Her infants have gone into captivity in the presence of the oppressor.

“From the daughter of Zion
All her beauty has departed.
Her princes have become like rams
That find no pasture,
And the journey in weakness
Before the face of the pursuer.

“Jerusalem remembers her days of humiliation and rejection.
She remembers all her objects of desire,
What she had in days of old,
When her people fell into the hand of the oppressor,
When there was no one to help her.
When her enemies saw this, they laughed at her deportation.

“Jerusalem sinned grievously;
Therefore, she became a storm-tossed sea.
All who glorified her have humiliated her,
For they saw her shameful acts,
And indeed, she groans and turns away.

“The oppressor has spread his hand
Over all the objects of her desire,
For she sees the Gentiles entering her sanctuary,
Those whom You commanded not to enter Your church.

‘All you who pass by, do not turn away,
And see if there is any pain like my pain
Which has happened to me.
The Lord who spoke by me
Humiliated me in the day of His fierce anger.
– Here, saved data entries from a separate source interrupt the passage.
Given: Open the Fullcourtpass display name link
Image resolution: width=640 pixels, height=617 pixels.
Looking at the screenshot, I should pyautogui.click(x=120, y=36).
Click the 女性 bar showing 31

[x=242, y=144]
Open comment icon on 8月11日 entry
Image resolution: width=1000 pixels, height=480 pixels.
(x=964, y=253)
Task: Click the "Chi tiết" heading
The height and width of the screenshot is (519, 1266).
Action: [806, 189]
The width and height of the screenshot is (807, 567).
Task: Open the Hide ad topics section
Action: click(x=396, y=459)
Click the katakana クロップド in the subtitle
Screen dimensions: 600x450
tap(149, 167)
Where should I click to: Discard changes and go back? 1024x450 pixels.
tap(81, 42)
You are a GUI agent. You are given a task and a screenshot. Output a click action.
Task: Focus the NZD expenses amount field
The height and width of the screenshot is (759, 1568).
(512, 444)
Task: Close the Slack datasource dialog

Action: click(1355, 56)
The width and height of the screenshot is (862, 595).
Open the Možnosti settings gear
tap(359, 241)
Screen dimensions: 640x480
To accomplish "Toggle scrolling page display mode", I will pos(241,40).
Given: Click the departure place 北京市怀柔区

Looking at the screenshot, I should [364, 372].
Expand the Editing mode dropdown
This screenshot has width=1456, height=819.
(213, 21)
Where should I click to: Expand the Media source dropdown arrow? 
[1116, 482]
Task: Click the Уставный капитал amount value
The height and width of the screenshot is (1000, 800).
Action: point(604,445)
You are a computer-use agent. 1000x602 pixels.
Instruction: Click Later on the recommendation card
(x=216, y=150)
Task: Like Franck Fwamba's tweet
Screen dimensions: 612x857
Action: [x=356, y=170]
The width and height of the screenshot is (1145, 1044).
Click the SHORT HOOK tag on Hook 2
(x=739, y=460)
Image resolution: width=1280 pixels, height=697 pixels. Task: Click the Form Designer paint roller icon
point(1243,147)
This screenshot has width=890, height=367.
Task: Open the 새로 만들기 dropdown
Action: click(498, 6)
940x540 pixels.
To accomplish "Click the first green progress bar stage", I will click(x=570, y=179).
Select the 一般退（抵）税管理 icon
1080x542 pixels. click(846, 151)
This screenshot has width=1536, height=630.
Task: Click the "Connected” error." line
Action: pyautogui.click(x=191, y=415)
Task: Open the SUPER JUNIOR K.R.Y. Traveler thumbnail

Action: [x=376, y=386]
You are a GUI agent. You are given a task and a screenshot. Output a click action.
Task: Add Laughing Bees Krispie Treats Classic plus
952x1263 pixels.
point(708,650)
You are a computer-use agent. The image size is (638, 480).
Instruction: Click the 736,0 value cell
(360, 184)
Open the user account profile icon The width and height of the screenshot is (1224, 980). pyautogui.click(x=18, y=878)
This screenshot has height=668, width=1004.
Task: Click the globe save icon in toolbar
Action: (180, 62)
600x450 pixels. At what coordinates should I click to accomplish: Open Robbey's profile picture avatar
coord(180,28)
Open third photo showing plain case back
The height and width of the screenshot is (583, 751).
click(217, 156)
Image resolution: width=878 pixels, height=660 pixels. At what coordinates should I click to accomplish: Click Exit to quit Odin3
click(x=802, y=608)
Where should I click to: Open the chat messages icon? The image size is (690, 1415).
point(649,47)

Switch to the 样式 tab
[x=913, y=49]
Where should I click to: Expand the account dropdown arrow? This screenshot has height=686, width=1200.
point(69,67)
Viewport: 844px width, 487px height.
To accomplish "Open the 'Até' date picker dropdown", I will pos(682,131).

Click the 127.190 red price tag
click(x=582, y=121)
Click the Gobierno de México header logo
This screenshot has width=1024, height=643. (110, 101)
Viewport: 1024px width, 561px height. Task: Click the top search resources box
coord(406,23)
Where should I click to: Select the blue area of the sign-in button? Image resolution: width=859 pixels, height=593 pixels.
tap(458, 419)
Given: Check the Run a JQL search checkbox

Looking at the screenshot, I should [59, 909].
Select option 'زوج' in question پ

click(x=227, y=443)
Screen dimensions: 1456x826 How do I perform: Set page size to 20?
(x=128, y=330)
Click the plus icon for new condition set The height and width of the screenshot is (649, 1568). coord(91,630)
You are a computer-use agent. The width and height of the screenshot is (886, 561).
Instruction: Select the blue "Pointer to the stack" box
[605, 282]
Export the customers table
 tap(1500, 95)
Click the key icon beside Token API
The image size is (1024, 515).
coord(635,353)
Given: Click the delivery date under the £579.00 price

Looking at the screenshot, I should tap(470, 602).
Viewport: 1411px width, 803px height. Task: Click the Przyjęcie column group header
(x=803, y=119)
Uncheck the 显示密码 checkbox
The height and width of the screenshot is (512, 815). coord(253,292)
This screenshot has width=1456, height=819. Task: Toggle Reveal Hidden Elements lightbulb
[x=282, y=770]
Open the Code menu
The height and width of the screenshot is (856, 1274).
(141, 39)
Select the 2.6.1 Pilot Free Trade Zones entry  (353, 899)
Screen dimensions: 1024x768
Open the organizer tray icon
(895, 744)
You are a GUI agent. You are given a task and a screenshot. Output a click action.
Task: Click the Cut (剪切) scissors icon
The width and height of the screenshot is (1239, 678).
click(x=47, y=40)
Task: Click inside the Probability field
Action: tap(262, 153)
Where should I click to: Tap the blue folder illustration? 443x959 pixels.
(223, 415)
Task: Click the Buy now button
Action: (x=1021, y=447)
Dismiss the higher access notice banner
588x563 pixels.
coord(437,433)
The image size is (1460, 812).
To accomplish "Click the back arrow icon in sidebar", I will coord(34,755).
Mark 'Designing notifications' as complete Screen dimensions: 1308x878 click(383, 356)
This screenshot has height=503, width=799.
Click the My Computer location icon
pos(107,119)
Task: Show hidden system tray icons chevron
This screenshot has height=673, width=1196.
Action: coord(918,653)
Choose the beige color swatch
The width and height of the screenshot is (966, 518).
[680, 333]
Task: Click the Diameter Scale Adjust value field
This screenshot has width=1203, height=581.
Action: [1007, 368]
‘From His lofty place He sent fire
And brought it into my bones.
He spread a net for my feet
And turned me back.
He caused me to perish
And to be in great pain all the day.

‘He kept watch on my profane acts;
They are entangled together with my hands;
They come up about my neck.
My strength weakens.
For the Lord has caused my hands to be in pain.
I shall be unable to stand.

‘The Lord drove off all my mighty ones from my midst.
He summoned an appointed time against me
To crush my chosen men.
The Lord trod a winepress for the virgin daughter of Judah,
And for these I weep.

‘My eyes pour down tears,
For He who comforts me
And restores my souls
Is gone far from me’” (1.1–16).

~

“Her king and her princes are among the Gentiles,
And the Law is no more;
And indeed, her prophets see no vision from the Lord.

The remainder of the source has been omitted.